* _Problems to work on_:
- a) Summarize the passage below in two sentences.
- b) Quote word for word the stretch of the passage below from "Now that I have" through "grateful for everything.".

----- Source excerpt -----

Now that I have a career and a toddler I don't have spare time for anything. I used to take spare time for granted and even went so far as to use the adjective 'bored'. If you're 'bored' there's always something that can be done to remedy that.  Meditate, read, go volunteer your time some where it's needed. All of these things feed the soul. Just don't waste it. All the rumors you hear about time being precious are true. Live for those who can't and live life to the fullest while you're able to.Most importantly, take time to be grateful for everything.
  • The years I gave in to Self-doubt
What if you were your biggest cheerleader? What if someone told you of your talents, your intelligence, even your beauty and you just soaked it in, realizing how truly awesome you are? What happens with most people is that when they are told good things they're likely to shrug it off or even counter it with a reason why that simply could not be the case. Take a compliment. Take it in and let it soak down to your core until it blossoms like the nourished flower you are meant to be. Be confident of your talents, your skills, the assets that you bring to the table. If you can't advocate for your ability to kick life's ass who will?

----- Data listing -----

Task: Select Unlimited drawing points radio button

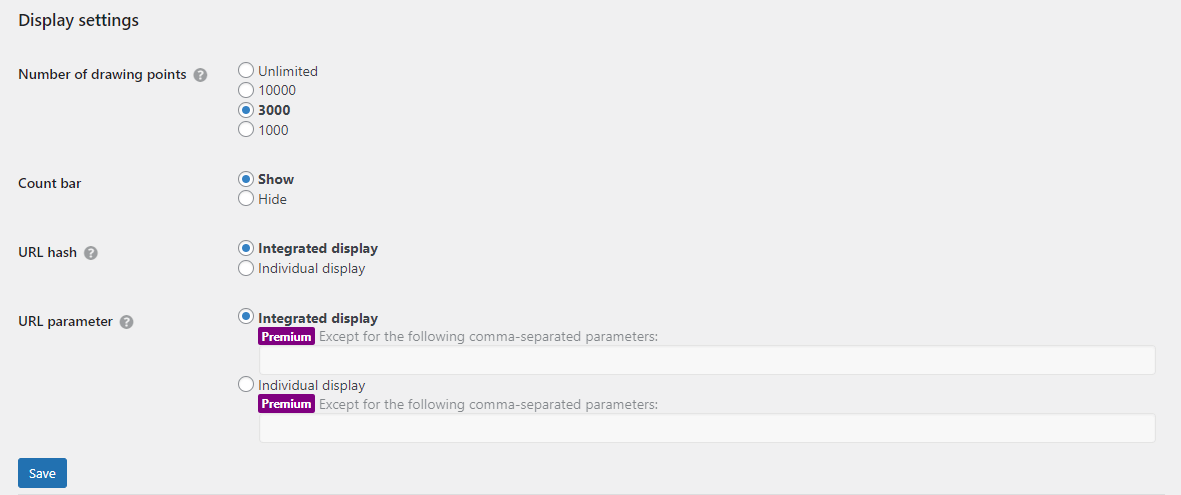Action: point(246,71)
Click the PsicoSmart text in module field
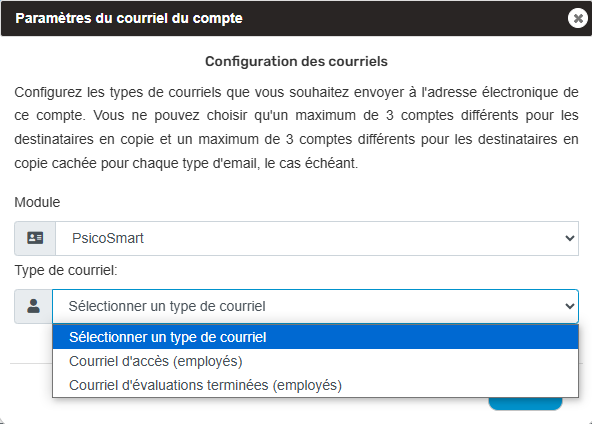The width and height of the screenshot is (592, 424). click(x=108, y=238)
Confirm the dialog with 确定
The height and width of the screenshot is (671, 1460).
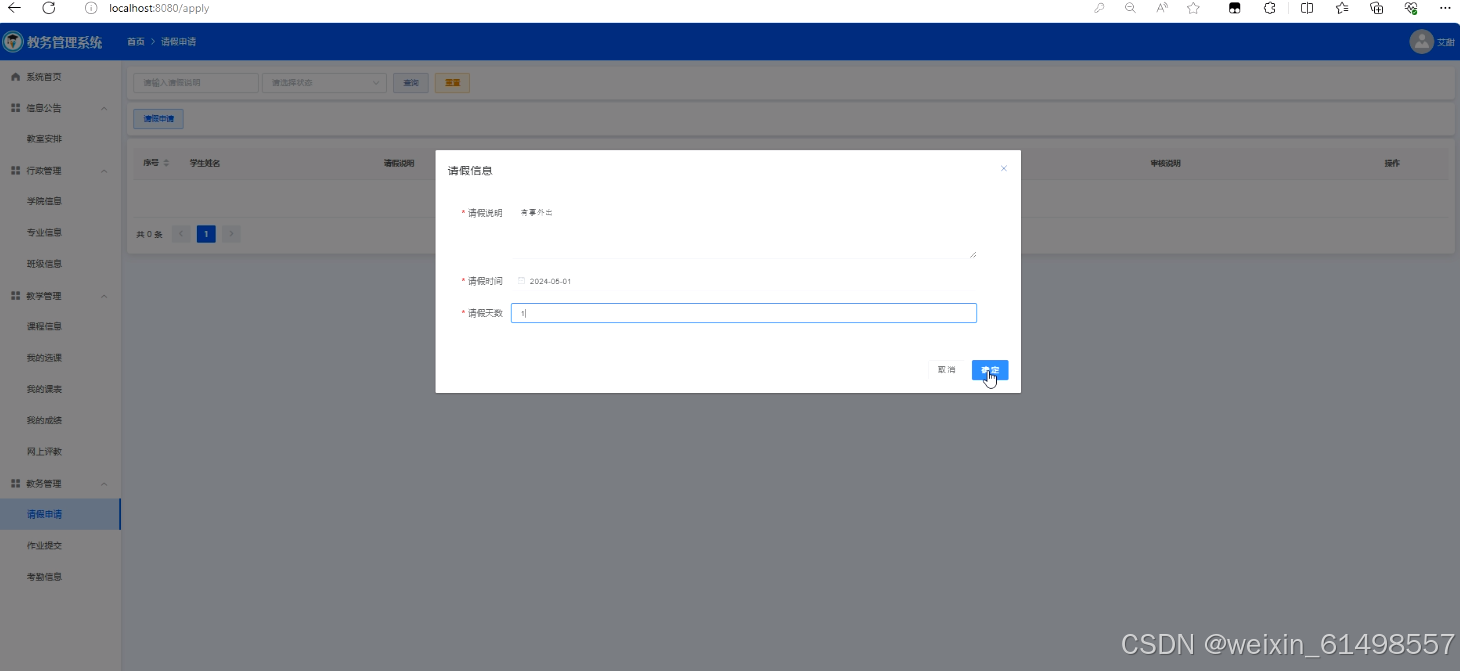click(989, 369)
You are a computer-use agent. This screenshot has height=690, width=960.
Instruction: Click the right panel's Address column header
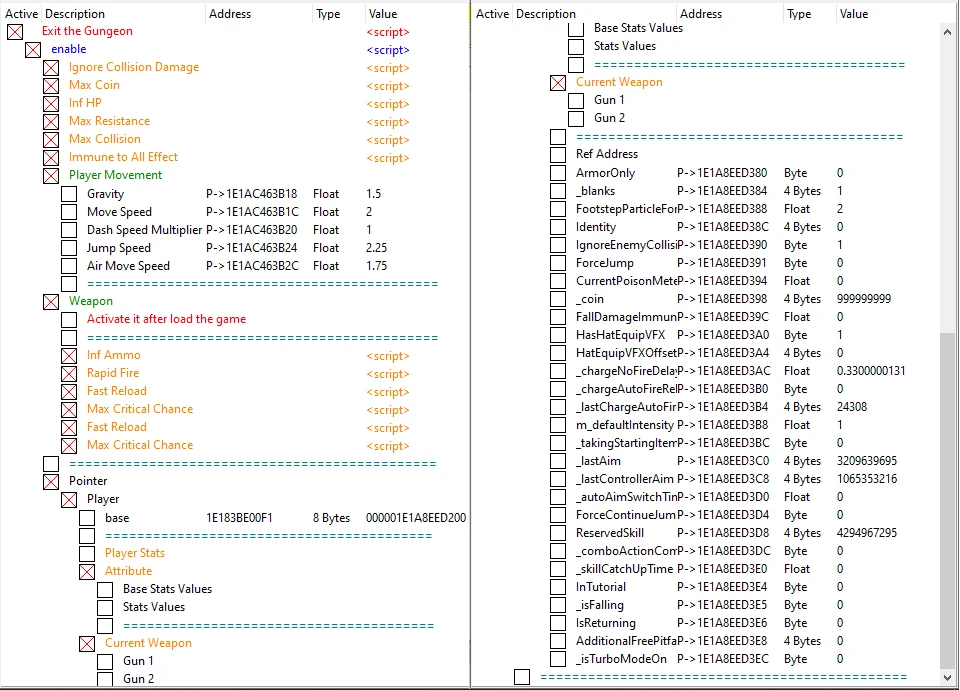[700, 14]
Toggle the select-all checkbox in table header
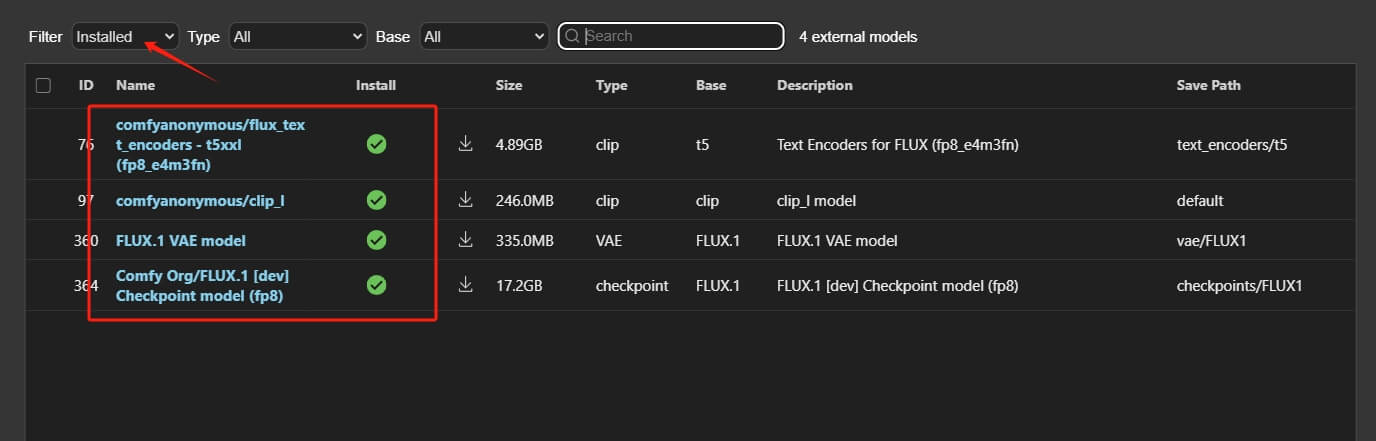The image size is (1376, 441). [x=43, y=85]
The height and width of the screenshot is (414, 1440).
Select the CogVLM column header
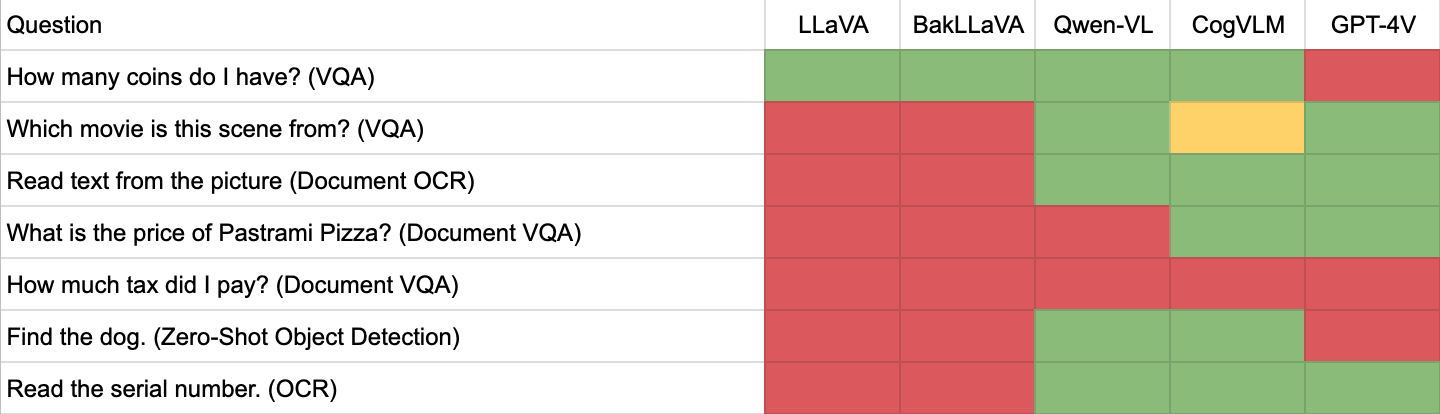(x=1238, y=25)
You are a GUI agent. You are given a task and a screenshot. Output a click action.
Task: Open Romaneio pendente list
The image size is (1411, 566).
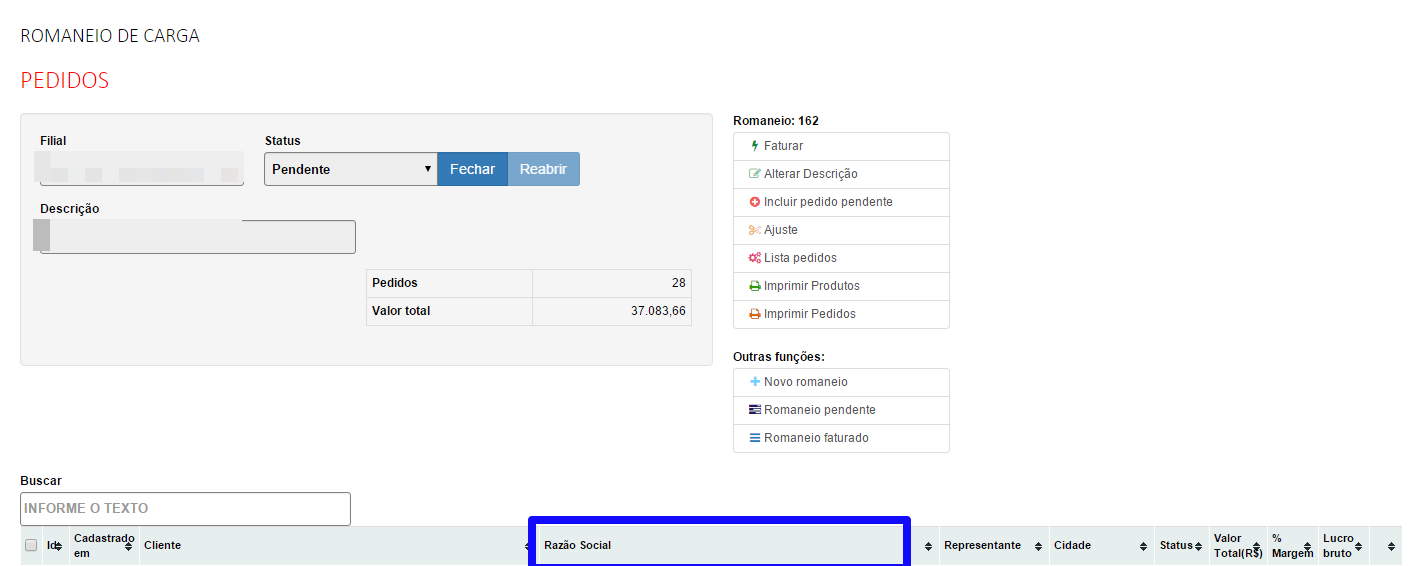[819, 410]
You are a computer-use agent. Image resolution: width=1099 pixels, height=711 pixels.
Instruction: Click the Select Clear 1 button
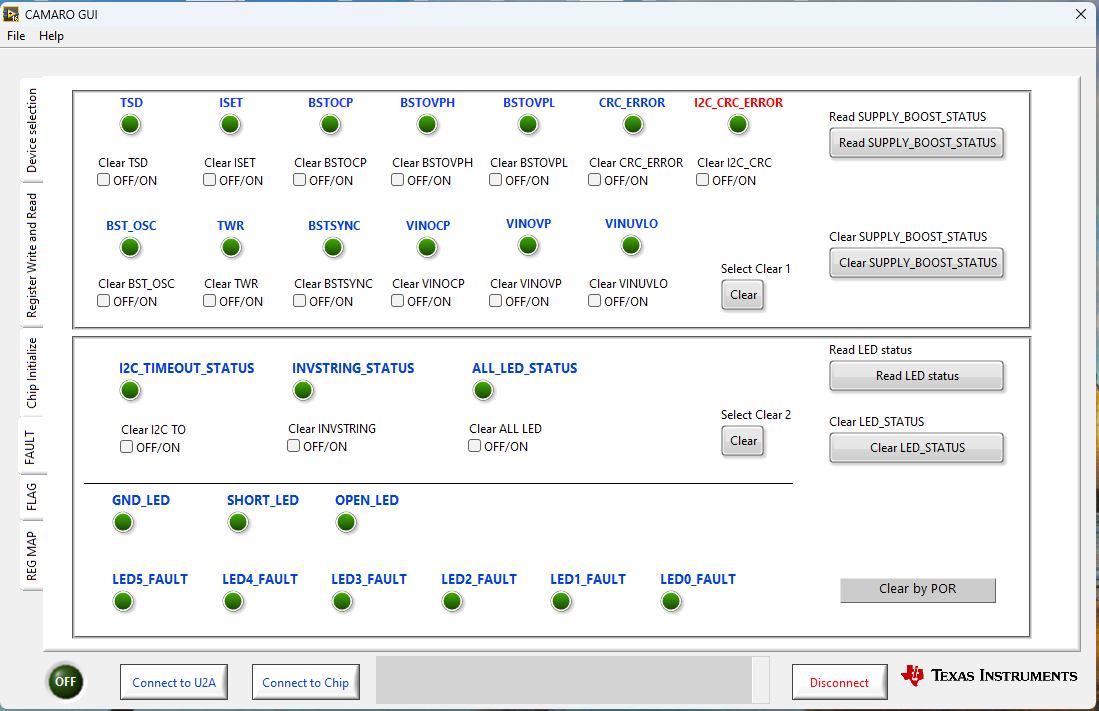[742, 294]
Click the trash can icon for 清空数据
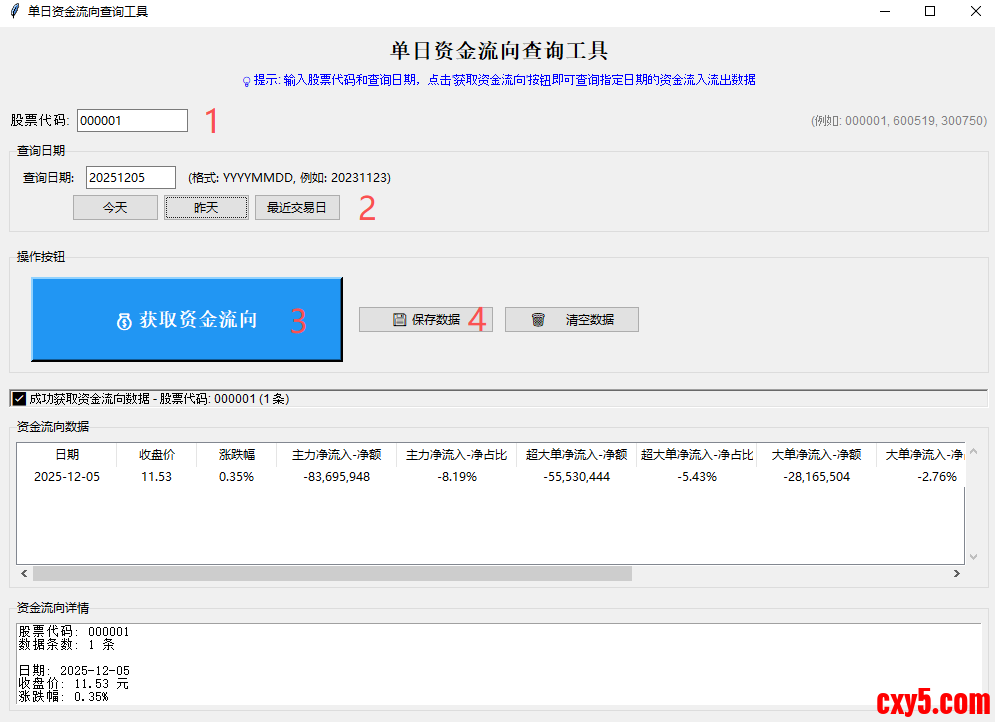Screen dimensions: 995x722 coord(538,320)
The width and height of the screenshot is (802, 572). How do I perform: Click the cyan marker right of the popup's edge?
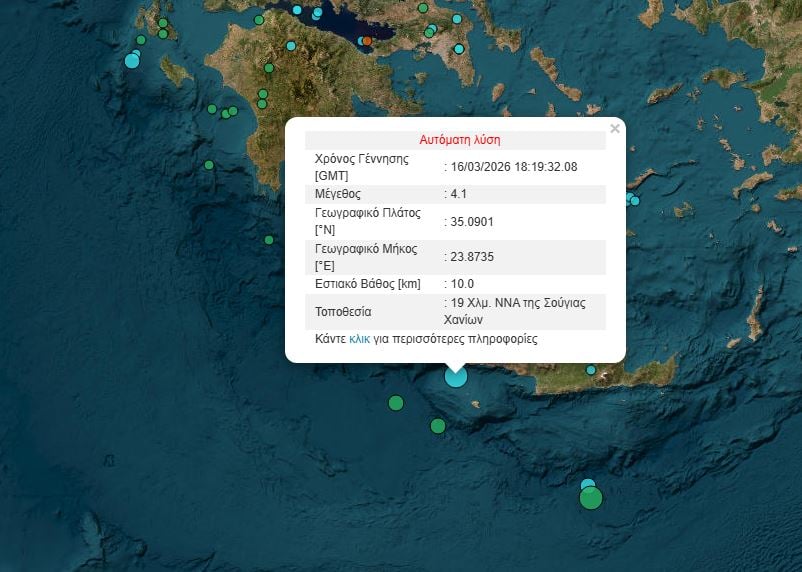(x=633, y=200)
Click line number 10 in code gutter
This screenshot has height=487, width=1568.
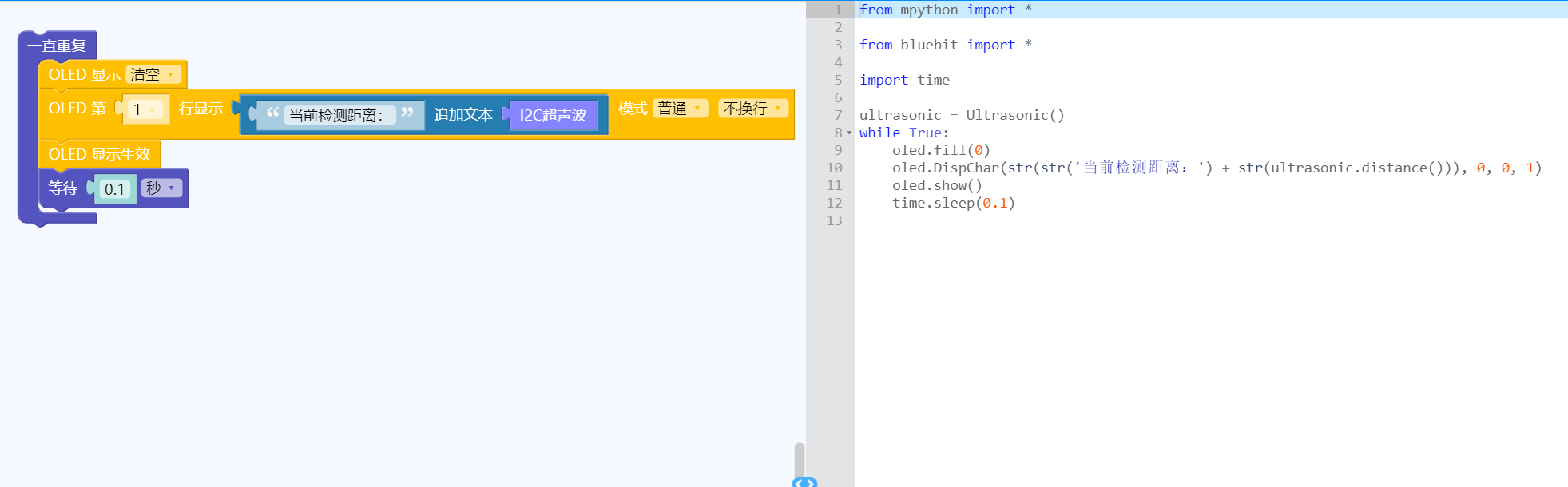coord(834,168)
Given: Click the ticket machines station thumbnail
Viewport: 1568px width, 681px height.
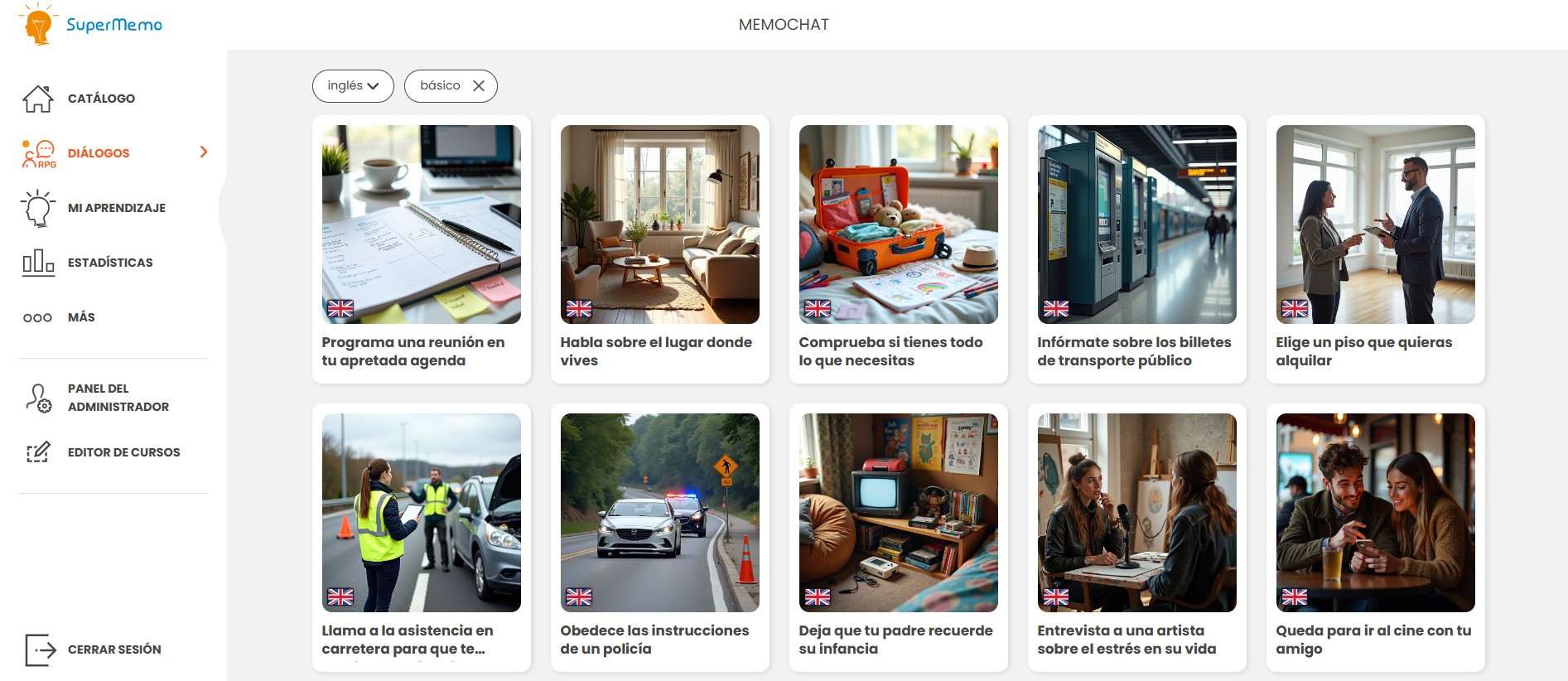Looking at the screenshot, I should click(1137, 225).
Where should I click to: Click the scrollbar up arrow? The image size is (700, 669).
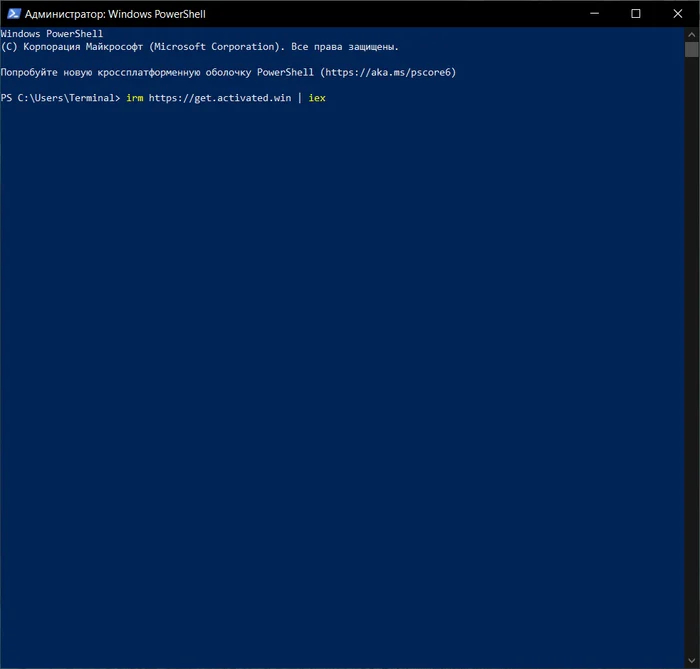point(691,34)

-----

* _Outputs for the tasks_:
- a) The writer, who now has a career and a toddler and no spare time, urges readers not to waste their time but to spend it meditating, reading, or volunteering, to live life to the fullest, and to be grateful for everything. The passage also observes that most people shrug off or counter compliments, and it encourages readers to take praise in and be confident of their talents and skills.

- b)
Now that I have a career and a toddler I don't have spare time for anything. I used to take spare time for granted and even went so far as to use the adjective 'bored'. If you're 'bored' there's always something that can be done to remedy that.  Meditate, read, go volunteer your time some where it's needed. All of these things feed the soul. Just don't waste it. All the rumors you hear about time being precious are true. Live for those who can't and live life to the fullest while you're able to.Most importantly, take time to be grateful for everything.